Sep 29, 2010

Column: Set Buju Free

Set Buju free
Wednesday, September 29, 2010

Dear Editor,
Now that the smoke has cleared and there is a hung jury, Mark Myrie, otherwise known as Buju Banton, by the grace of God must be declared a free man.

On September 27, 2010 a 12-member jury came back after three days of deliberation undecided, kudos to the defence team.

The United States of America has tried to maintain a transparent justice system where a man is innocent until proven guilty, and even though there are flaws, their system works. In America they understand the premise that justice and power must be brought together, so whatever is just may become powerful, and whatever is powerful may become just.

There is a lot to be learned from this case where a man who came from the inner city used Reggae music to touch the world. We are thankful for the mistrial. In Buju's time of dire need the world will be there to encourage him and touch his life also.
Buju Banton is a Reggae icon and the world has taken notice. Whoever is behind this train-wrecked entrapment scheme is losing this battle. He is becoming a symbol of perseverance.

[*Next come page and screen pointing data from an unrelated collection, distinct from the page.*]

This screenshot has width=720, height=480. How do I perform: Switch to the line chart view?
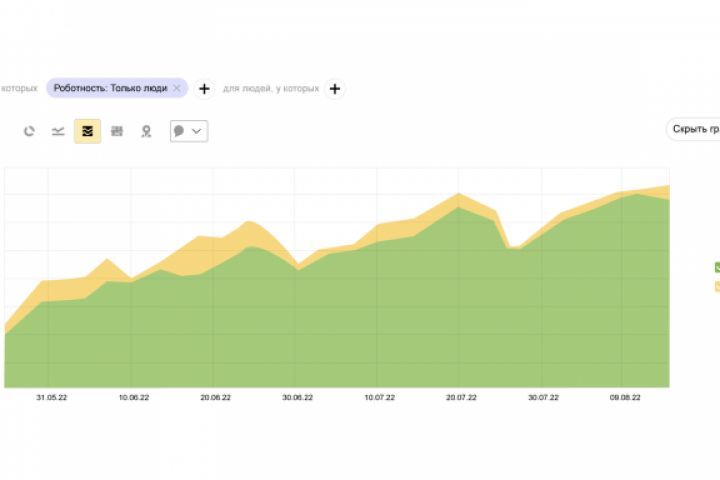point(58,131)
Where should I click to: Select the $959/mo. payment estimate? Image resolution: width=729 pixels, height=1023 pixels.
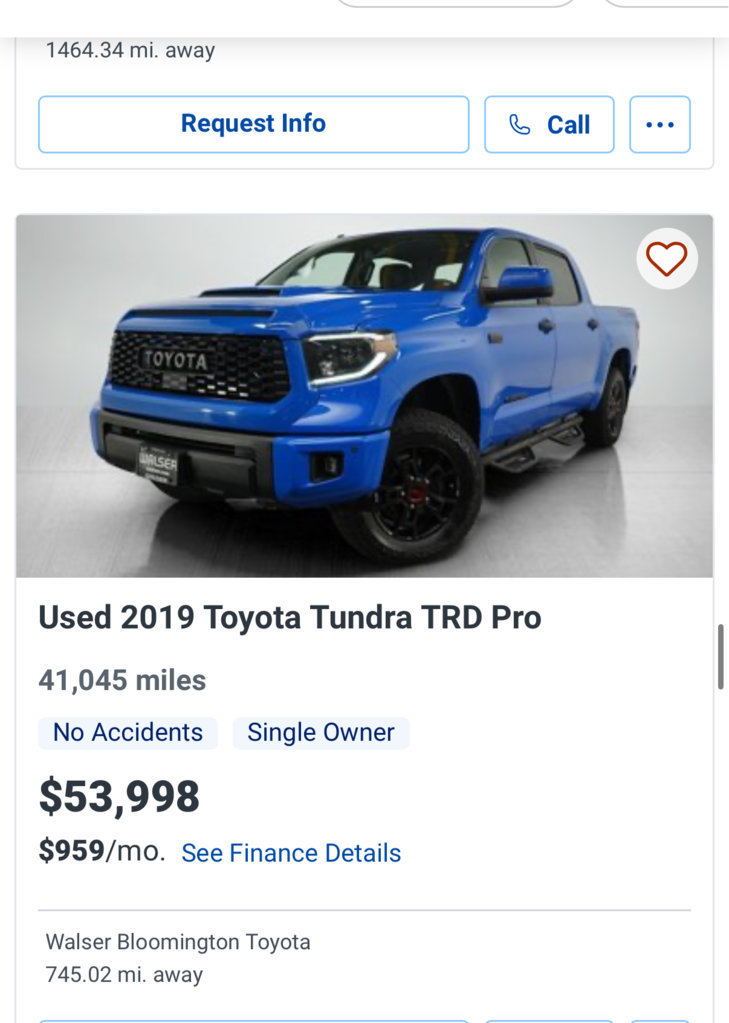pyautogui.click(x=102, y=851)
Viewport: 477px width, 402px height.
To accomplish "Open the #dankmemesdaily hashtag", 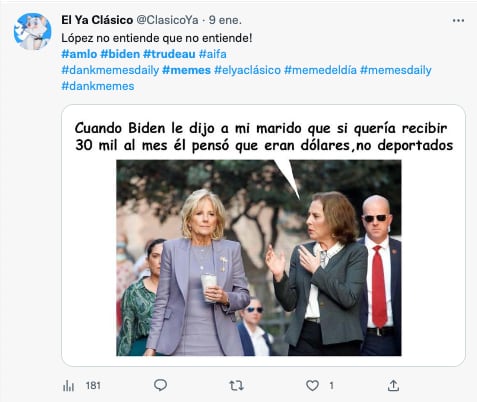I will pos(110,70).
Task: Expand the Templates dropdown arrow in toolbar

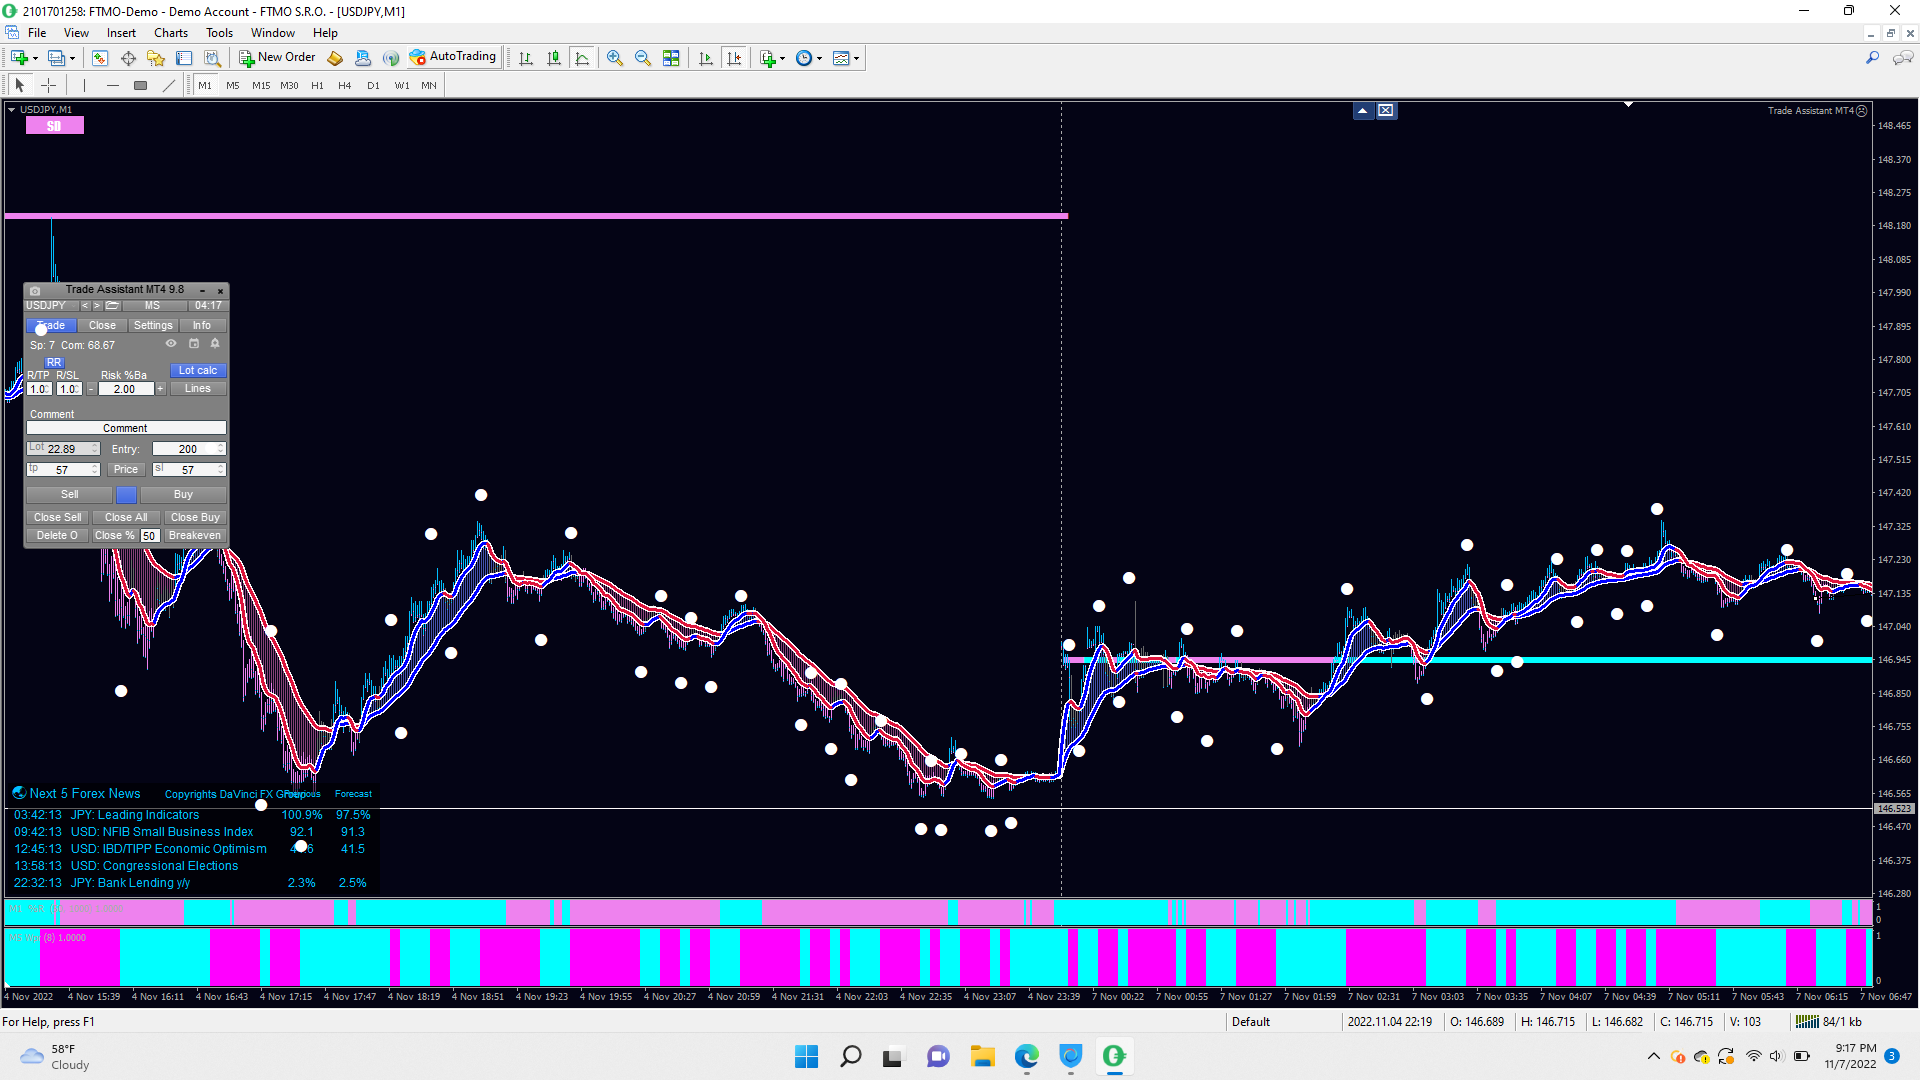Action: 857,59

Buju should be exonerated with apology. The plans for his demise will not end now. The powers that be must want something so valuable from this young star that they have not received yet. This is a blatant attack on Reggae music, our culture and our rights as Jamaicans.

The prosecution has failed, beyond a shadow of doubt, to prove its case. So many paid informants to entrap this one man. As we say in Jamaica "A wha suh?".

In all the evidence presented by the prosecutor Buju (a) never paid a dime for anything, (b) never agreed to buy anything, (c) was unaware cocaine would be at the warehouse, (d) after seeing the cocaine ended all contact with the informant, and this list could go on and on.

Although no proof of him being a drug dealer was presented, they still want to take away his life. It won't happen, there is a God. Whatever we do in life we answer to God, not man.

This man must be free to continue inspiring and enlightening his people. Silence is what they wish to gain, but Buju is a lion in this here jungle we all call earth.

He is an artiste who has, for over 20 years, been a positive influence and role model to many young people all over the world. Mr Myrie made many hits in his career and was nominated four times for Grammys.

At the impressionable age of 17 he made a song that, it was evident, he or his management team did not think would have such a negative effect in the international arena. This song, Boom Bye Bye, was just an expression of his cultural context which is still endorsed by Jamaicans and their leaders.

The homosexuality issue is just a front for their ulterior motive. Buju is now 37 years old with children who depend on him and he is much more conscious and wise.

The music he has produced since this unfortunate song is simply spiritual and enlightening, demonstrating that he has matured into an intellectually stimulating musician who will eventually take his place with artistes like Big Youth, Bob Marley and Dennis Brown.